For the entries below, repeat exactly each line starting with the one that contains "Open the Web Disk icon" and going on through the one that contains "The image size is (700, 523).", and no others.

◆ Material to process ◆
>>>

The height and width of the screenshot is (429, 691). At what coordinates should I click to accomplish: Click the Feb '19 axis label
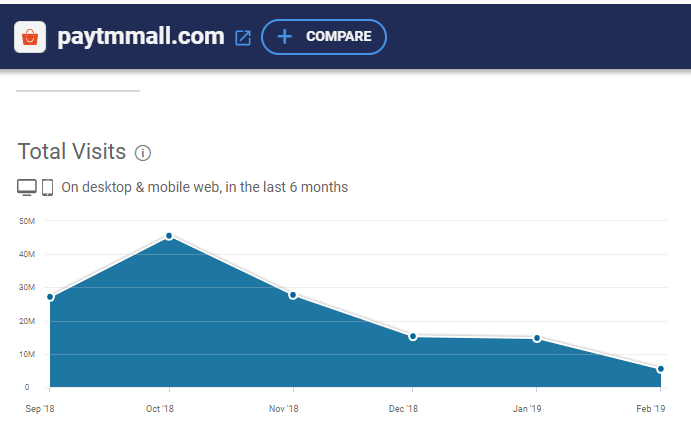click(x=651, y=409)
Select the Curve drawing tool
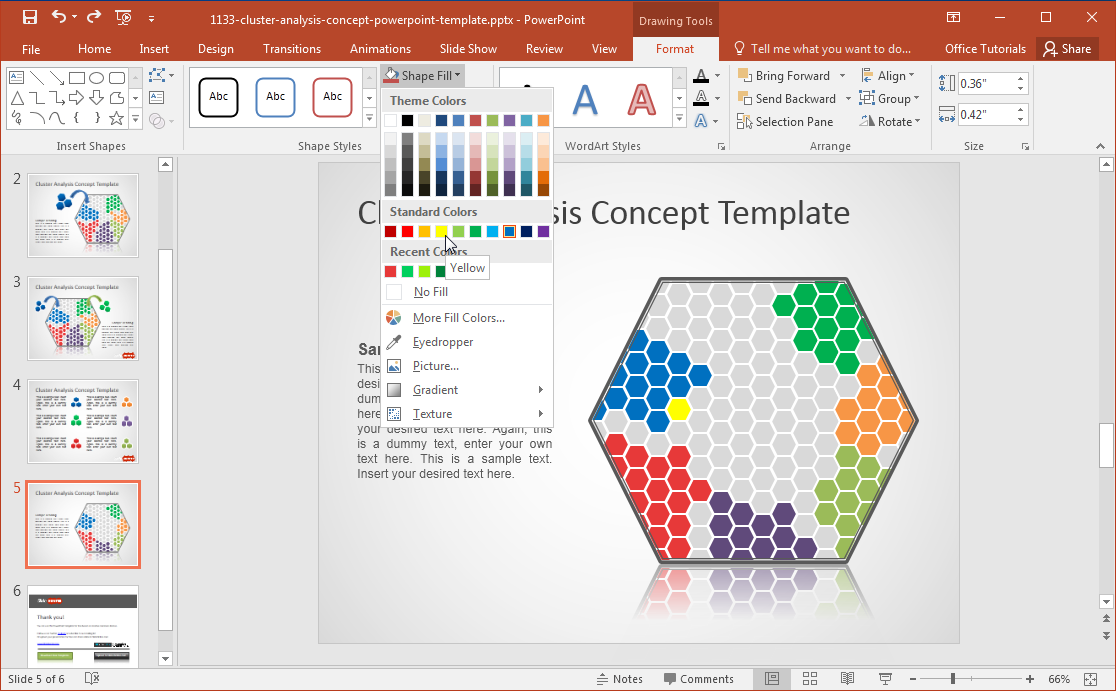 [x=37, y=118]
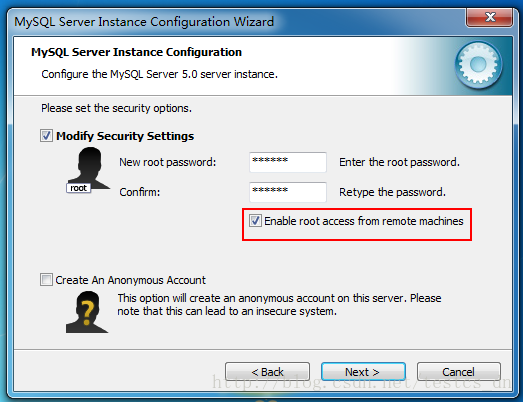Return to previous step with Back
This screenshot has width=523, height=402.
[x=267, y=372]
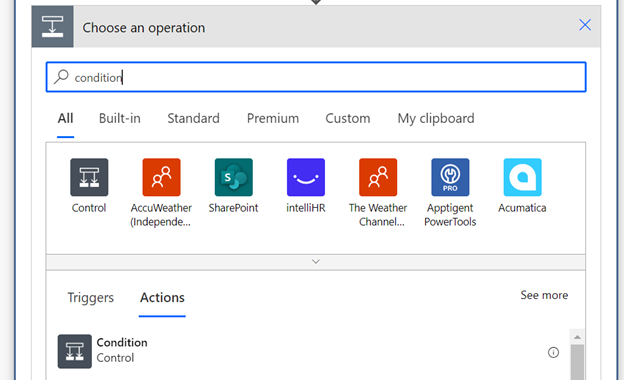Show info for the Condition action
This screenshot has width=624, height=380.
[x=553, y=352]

<<<
>>>

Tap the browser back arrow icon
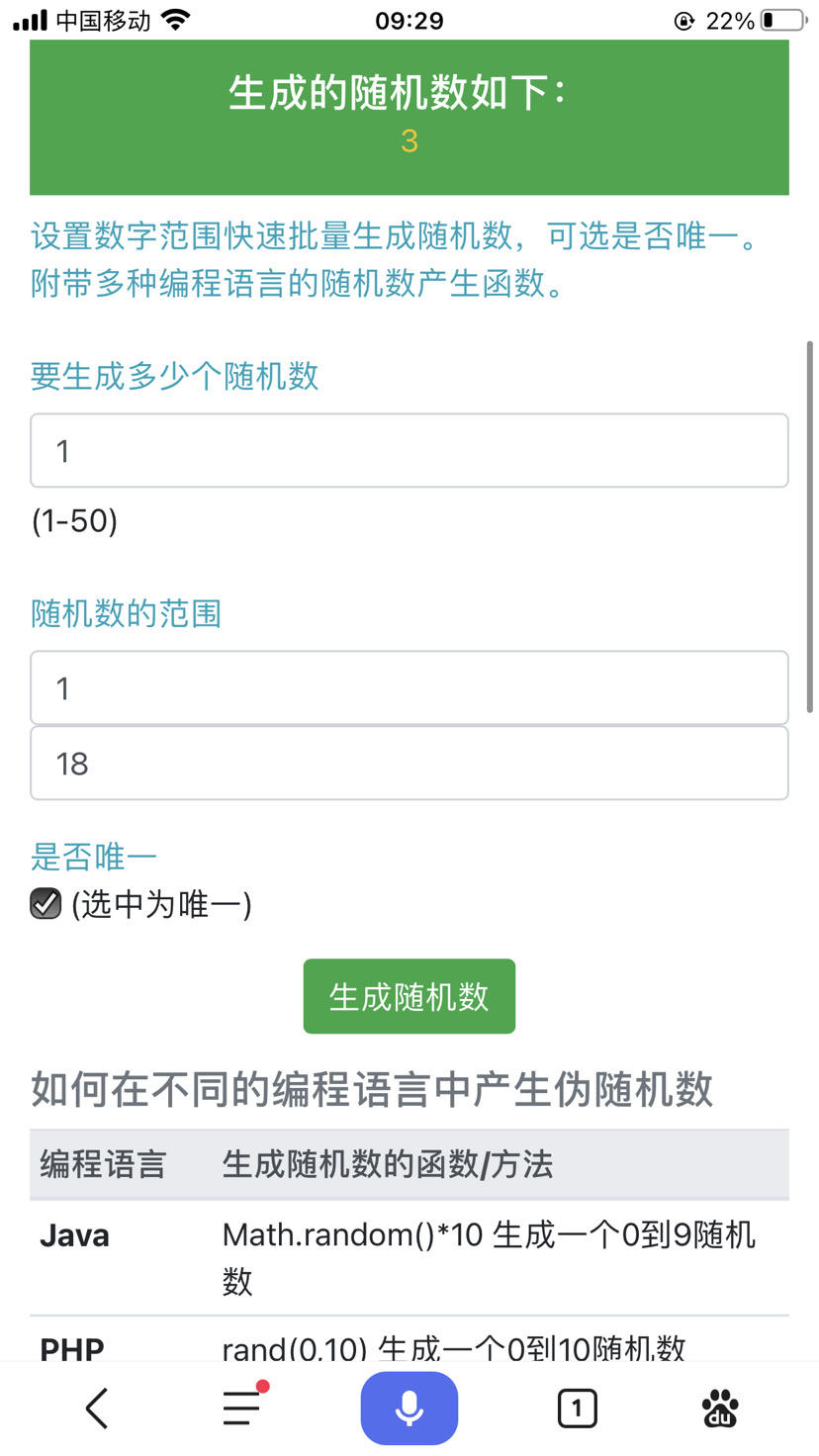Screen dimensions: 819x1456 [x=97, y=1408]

<<<
>>>

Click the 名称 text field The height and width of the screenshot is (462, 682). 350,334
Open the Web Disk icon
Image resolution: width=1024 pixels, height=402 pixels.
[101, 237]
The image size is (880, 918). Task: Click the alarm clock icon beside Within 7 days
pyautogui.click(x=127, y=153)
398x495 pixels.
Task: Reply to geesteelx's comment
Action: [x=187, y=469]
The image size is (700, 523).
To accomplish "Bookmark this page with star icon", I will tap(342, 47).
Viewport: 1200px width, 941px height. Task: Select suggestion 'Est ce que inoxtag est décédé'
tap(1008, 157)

<<<

◆ Response area ◆
Open the Web Disk icon
Image resolution: width=1024 pixels, height=402 pixels.
[101, 237]
The image size is (880, 918). Task: Click the alarm clock icon beside Within 7 days
pyautogui.click(x=127, y=153)
398x495 pixels.
Task: Reply to geesteelx's comment
Action: [x=187, y=469]
The image size is (700, 523).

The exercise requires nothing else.